Ruthven became senior dosser, on the southernmost bank, but did not have enough pockets to take what came floating down with man-made tides. Then there was the body in the water. Ruthven recognised the body that must have thrown itself in. A mock-up, a right Madame of a waxwork.

"Blimey, that body's me!" he screeched to the wizened woman who took alternate sucks with him on a bottle of pother.

"Now! Now! That can't be you, 'cos you are here." And she pointed to the bottle's glass neck which he French-kissed. "That’s your reason for living."

"But it sure looks like me bobbing like a corpse." The Thames twined between hard shoulders that were planned from time immemorial for its course. Large black inverted statues of fish creatures supped at its margins.

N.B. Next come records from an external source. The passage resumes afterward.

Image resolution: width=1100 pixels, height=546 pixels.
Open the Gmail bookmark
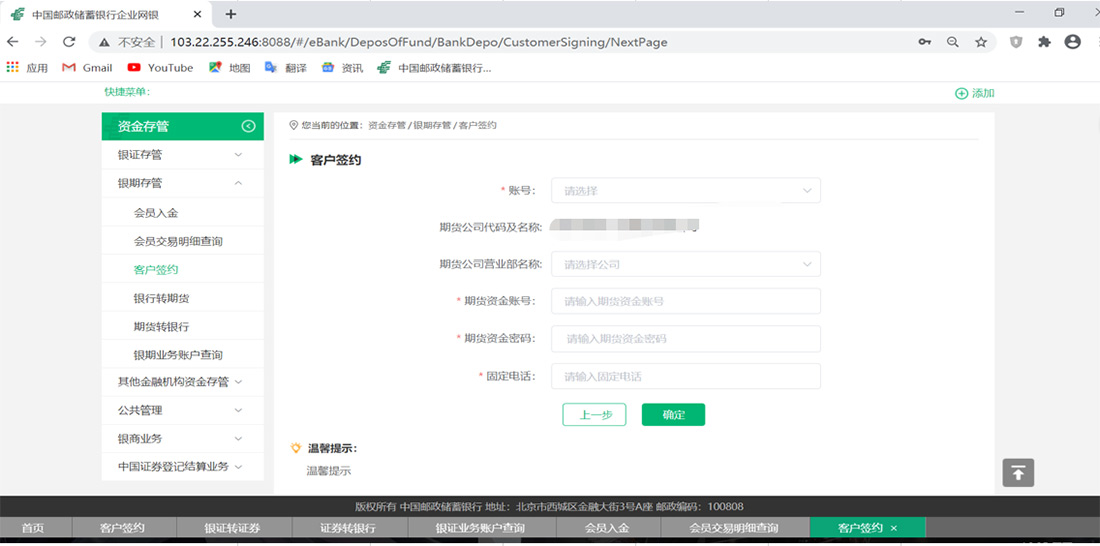tap(87, 68)
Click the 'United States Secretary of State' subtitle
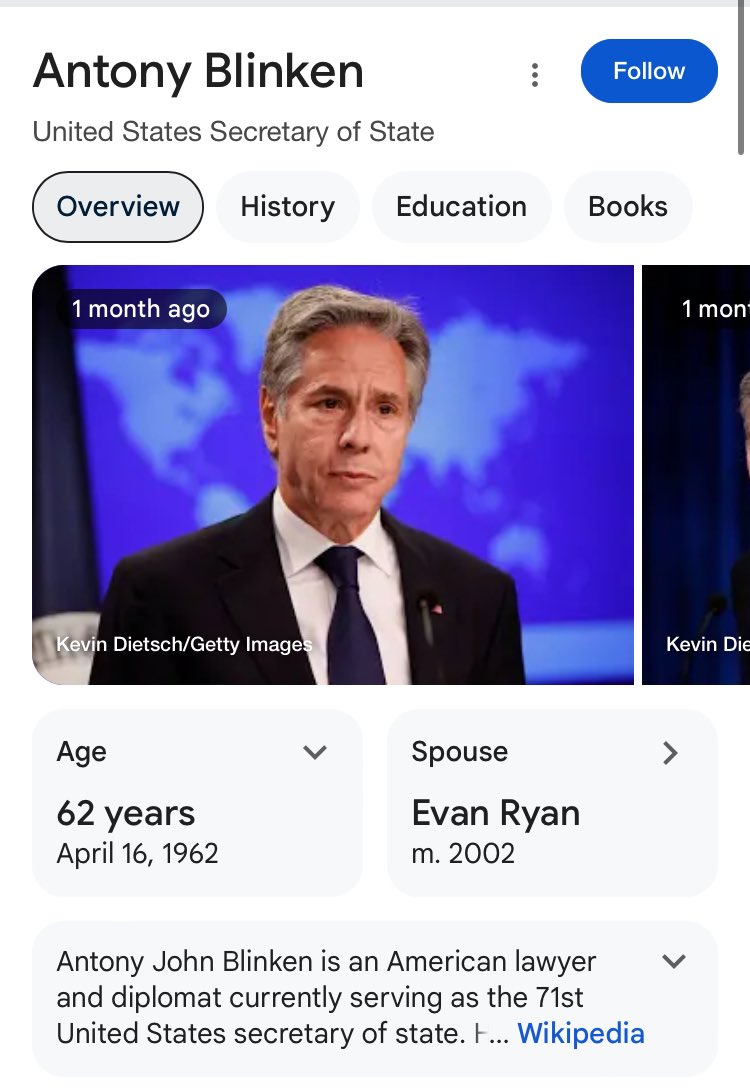Screen dimensions: 750x1088 233,132

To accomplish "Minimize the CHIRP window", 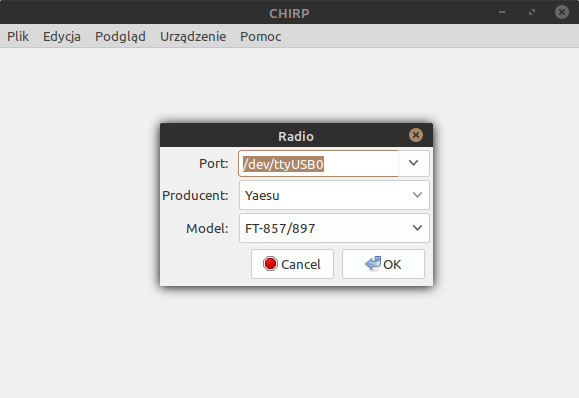I will pyautogui.click(x=502, y=12).
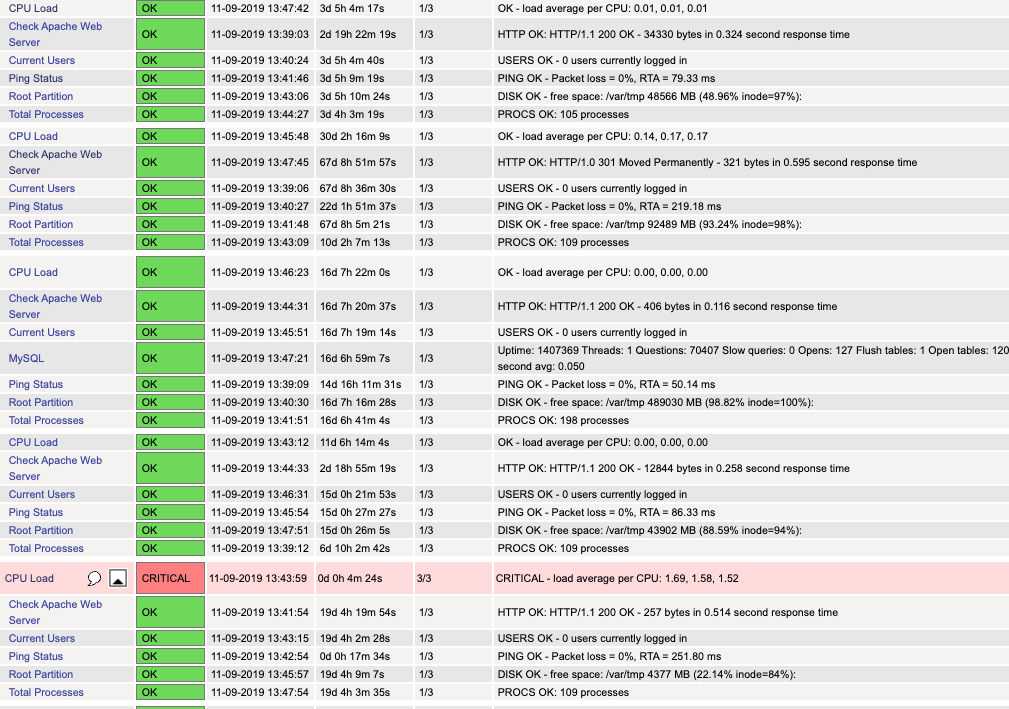
Task: Open Total Processes link showing 198 processes
Action: pyautogui.click(x=46, y=420)
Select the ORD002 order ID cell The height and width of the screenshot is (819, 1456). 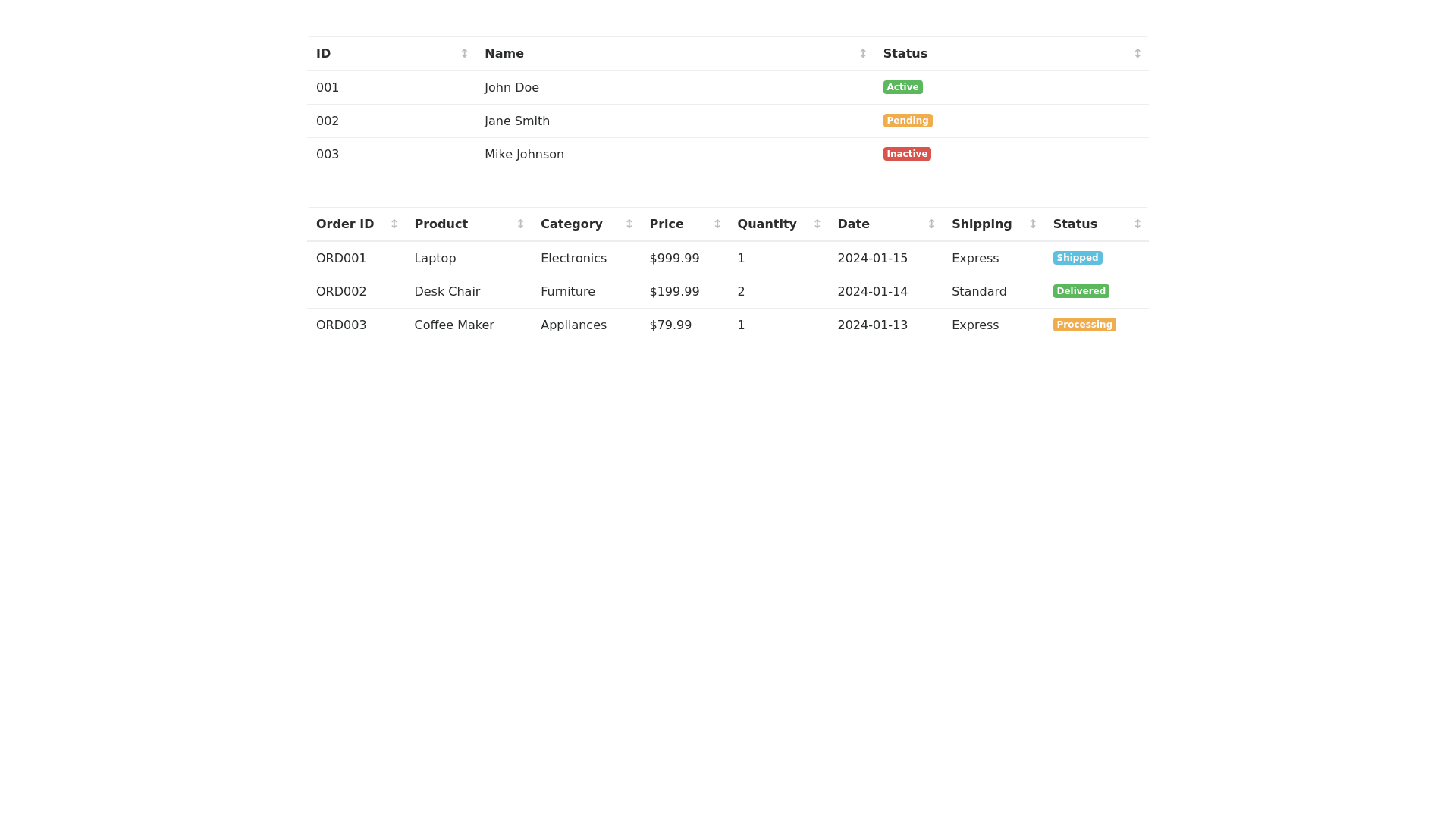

In the distance, the searchlight on the top of the dome of St. Paul's Cathedral winked like a lighthouse, its beams crossing the whole of the city skyline "with the revolving spokes of qod on His one-wheeler,” some smart-arse dosser nearby whined out.

Professional wreckers were discerned combing the more outlying areas, in wait for bankers--craft to be lured into the darker canal regions--yet unplumbed by any upstart A to Z cartographer recently laid off in Venice. Dislodged pavement slabs with the gold plate flaking off stood on end like reefs. Floating merchantmen cast money-notes to the wind, in the hope that such inflation-ridden confetti would placate any robbers. They even launched giant coins in cork life-rings as some cosmic game of Shove-Halfpenny. The dossers gambled upon them eventually landing between the tramline territories. It was all a cheap way of keeping busy those who would otherwise be dangerous.

Ruthven turned over under the gummed banknotes that were unaccountably warmer than newspapers. He could not sleep properly, however, because of the hard currency in his back. There was old gold with which to enamel the city basin and hard loot to sink in venture capital: such were his waking dreams, born out of sunset, by high-rise. The wizened woman put a finger to his cheek--and sunk it to the bottom bone of spent existence, through the yellow waxy loam of his flesh. She felt his heart turn over like a sick house-pet in its sleep.

The Ferris-Wheel eye in the sky hovered--a huge silent Angel Helicopter. Even as children, they never had enough pockets for the money. She wept to see how shorter she had became than when first a child. The coins were now so huge and dragging, yet worthless. She idly counted the "blessings” as they floated upon the scummy river: ancient uncustomised vehicles which used to circle the City rather than dare cross it. She turned a blind eye and took suck at Ruthven's ribbed chimney-flesh neck, whence the head had crumbled. She believed that God was probably a Dosser who could not bear the flesh-corrupted body with which He had been saddled, so he flung it off him in skin-shit desiccations of gold--whilst the vast money-spider monster sat upon the Cathedral's dome, knitting its tentacles.

The dam which finally burst was not one of fate nor of nightmare, but that of death itself. Yet Ruthven's previous pain had not presaged a healing death, only more pain, a pain that was so painful he could only hope to share it amongst others. And upon the death of each human creature, the residual pain continued to grow for those still left alive. And still does. A tontine of torment.